*Prompt:*
Look below for the line holding "Click the hand pan view icon" and the line holding "Tap the Symbol". Repeat those two and everything between, exactly.

*Listed entries:*
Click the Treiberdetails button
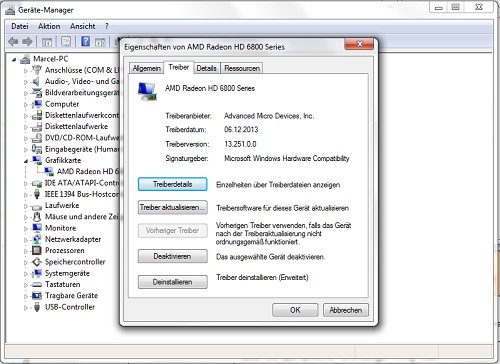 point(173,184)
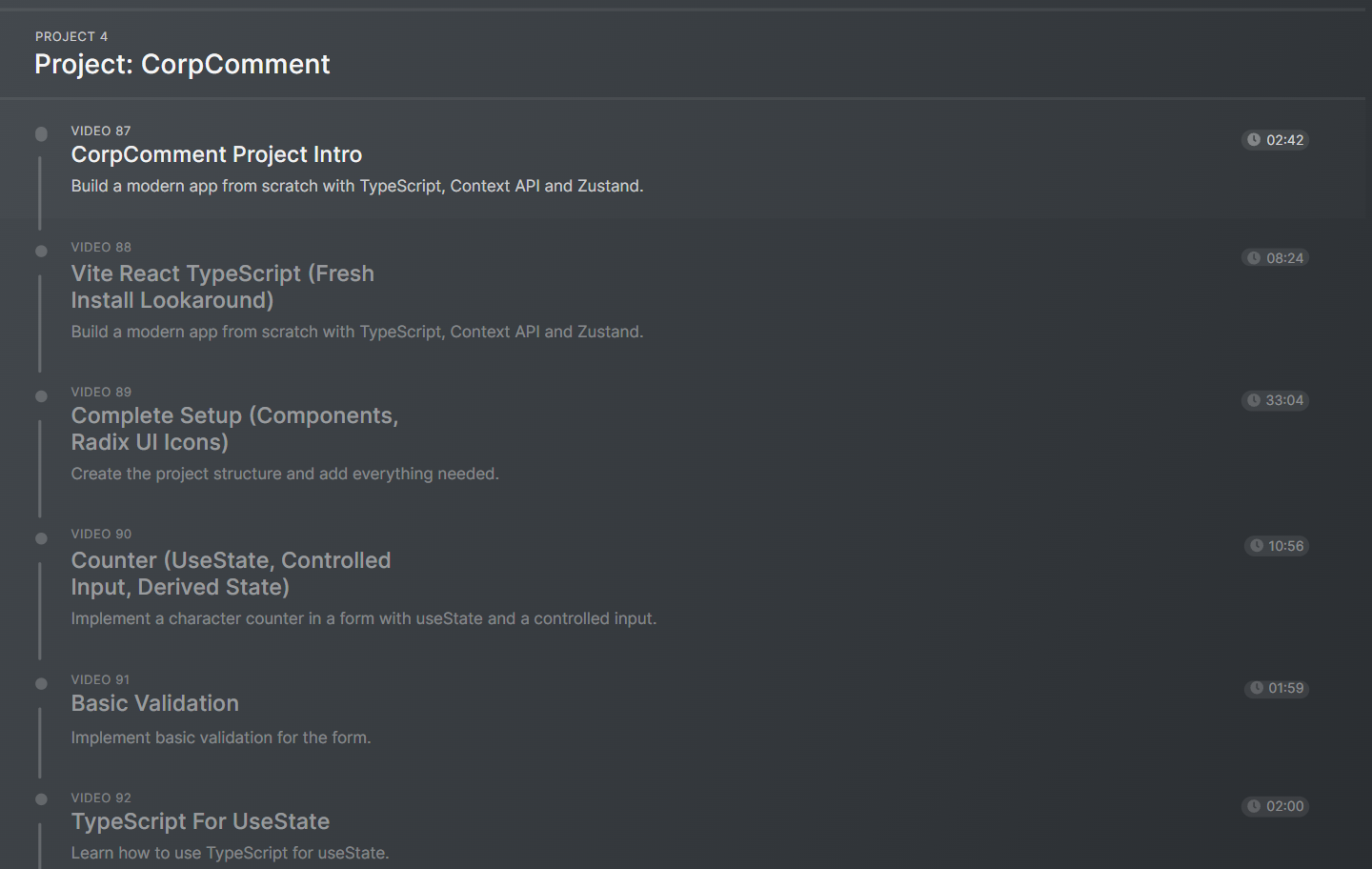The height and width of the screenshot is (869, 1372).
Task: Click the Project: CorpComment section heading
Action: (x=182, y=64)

---

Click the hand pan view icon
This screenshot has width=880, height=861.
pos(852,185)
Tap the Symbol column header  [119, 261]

*Answer space:*
Click the hand pan view icon
This screenshot has width=880, height=861.
pos(852,185)
Tap the Symbol column header  [119, 261]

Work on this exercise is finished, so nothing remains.